Su progetto dell’Architetto Carlo Toson, da una idea di Leonardo Zanier, è nato in Carnia a seguito del terremoto del 1976, per utilizzare le abitazioni man mano che venivano restaurate e rese disponibili.
Gli alberghi diffusi stanno prendendo piede in alcune regione italiane, per utilizzare aspetti favorevoli nelle varie piccole città in cui la condizioni di riduzione degli abitanti hanno prodotto un numero sempre maggiore di case inutilizzate e disponibili ad una attività di ricezione alberghiera di questo tipo.
Normati in modo abbastanza unitario stanno divenendo un business interessante.
Il perché è presto detto. Sugli oltre 8000 comuni del nostro Paese, molti si stanno spopolando per tutta una serie di motivi, sociali, antropologici, culturali e di aspettative delle nuove generazioni.
Cito un motivo fra i tanti. I nostri nonni e padri, contadini, dopo una vita di sacrificio, spesa sui campi, per far studiare i propri figli affinché non li seguissero nella loro faticosa e difficile esistenza, dopo il loro diploma o la laurea, li hanno visti allontanarsi.
Cercare opportunità, lavoro, compagnie e distrazioni nelle città metropolitane più o meno vicine, quando non addirittura all’estero. E, dopo la loro dipartita, molte sono le abitazioni rimaste vuote ed inutilizzate. In numerosi paesi.
Questa diaspora li ha spopolati, compreso l’abbandono dei campi una volta produttivi, gli esercizi di prossimità ormai senza più clienti e le istituzioni di servizio, chiuse per lo stesso motivo.
E’ un po’ la stessa causa della nascita degli Agriturismo, che – da aziende un tempo vocate solamente alla produzione di cereali, legumi, verdure, viti e allevamento – si sono ricondizionate in imprese di ricettività alberghiera, conservando, in parte, alcune produzioni alimentari meno impegnative e comunque attrattive.
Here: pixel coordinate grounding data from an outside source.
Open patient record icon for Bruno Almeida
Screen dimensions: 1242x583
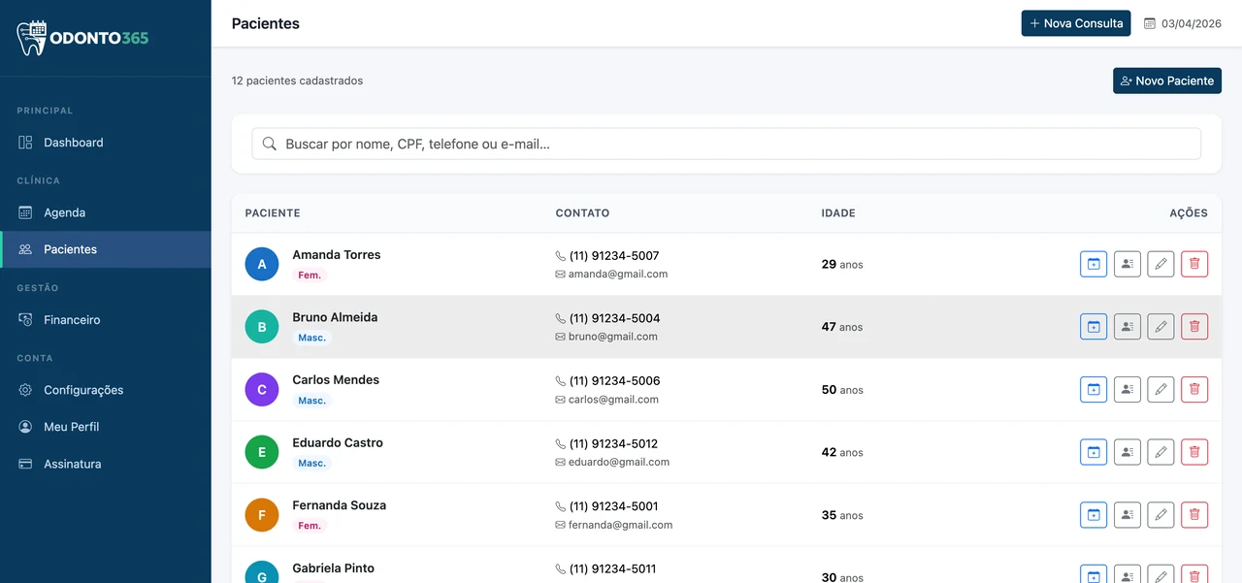coord(1127,327)
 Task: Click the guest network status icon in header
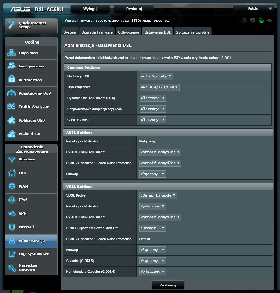(244, 21)
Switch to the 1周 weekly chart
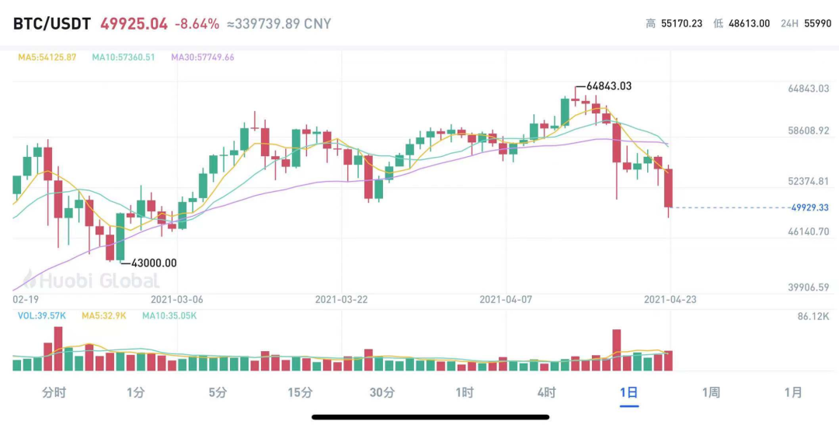The width and height of the screenshot is (839, 428). coord(711,393)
Divenuti vecchi coloro che le crearono e coltivarono faticosamente per una vita, molti dei loro eredi (o volenterosi di sfruttare quelle opportunità) vi hanno abbinato una offerta alberghiera, limitata nel numero degli alloggi e con la condizione di vendere prodotti ancora generati dalle stesse aziende.
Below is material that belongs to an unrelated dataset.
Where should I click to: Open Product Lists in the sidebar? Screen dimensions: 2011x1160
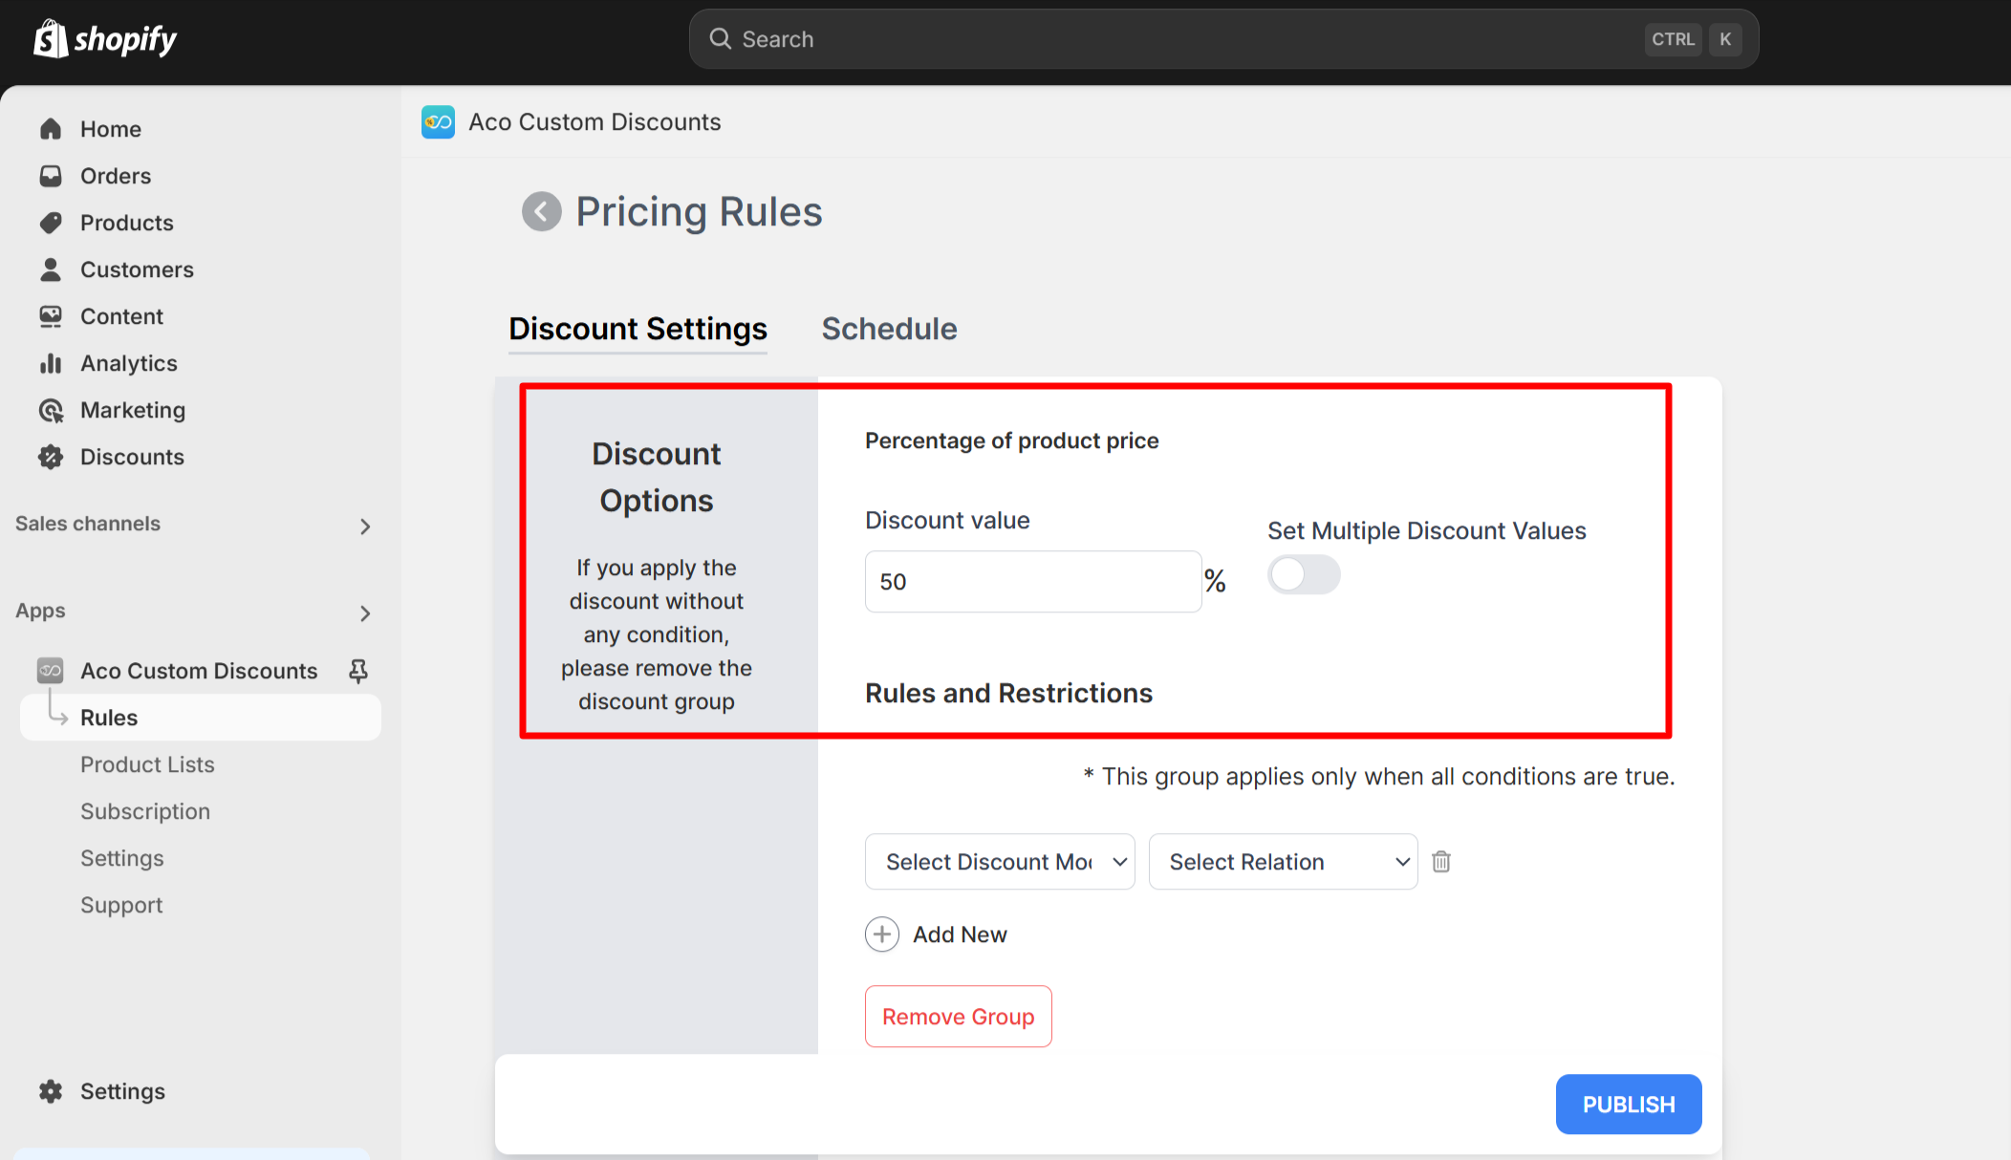(147, 764)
Avevo ipotizzato una forma di ripopolamento di quelle cittadine, da parte di immigrati che avessero le stesse attitudini professionali, che avrebbero potuto rivitalizzare campi, esercizi, ridando lavoro, opportunità a tanti che fuggivano dal loro Paese per rifarsi una vita.
Restaurare quelle case ormai vuote sarebbe costato meno di ogni altra forma di ospitalità e ghettizzazione cittadina. Le istituzioni sarebbero tornate con i loro indispensabili servizi di trasporto, postale, scolastico, sanitario ed altro ancora.
Ma invano.
Nessuno ha raccolto questa possibilità. La nascita degli alberghi diffusi in tali realtà sta rivitalizzando e ripopolando le presenze e le attività locali, soprattutto con motivazioni turistiche.
Il turismo, infatti, cresce regolarmente in Italia, anche se meno di quanto potrebbe e sarebbe auspicabile, date le innumerevoli bellezze naturali, storiche culturali di cui siamo i primi depositari al mondo. Le case che accolgono turisti ci sono sempre state, ma, in genere, sono i proprietari che le affittano direttamente (o le tengono per se come seconde case).
Quando un Paese dispone di molte abitazioni libere, vuote, inutilizzate (e su cui si pagano le tasse) è venuto spontaneo pensare a realizzarvi un albergo diffuso. Specialmente se ci sono ancora vitalità, bellezze naturali e culturali in loco, da sfruttare turisticamente, offrendo – all’estero – anche l’accoglienza amichevole tipicamente italiana.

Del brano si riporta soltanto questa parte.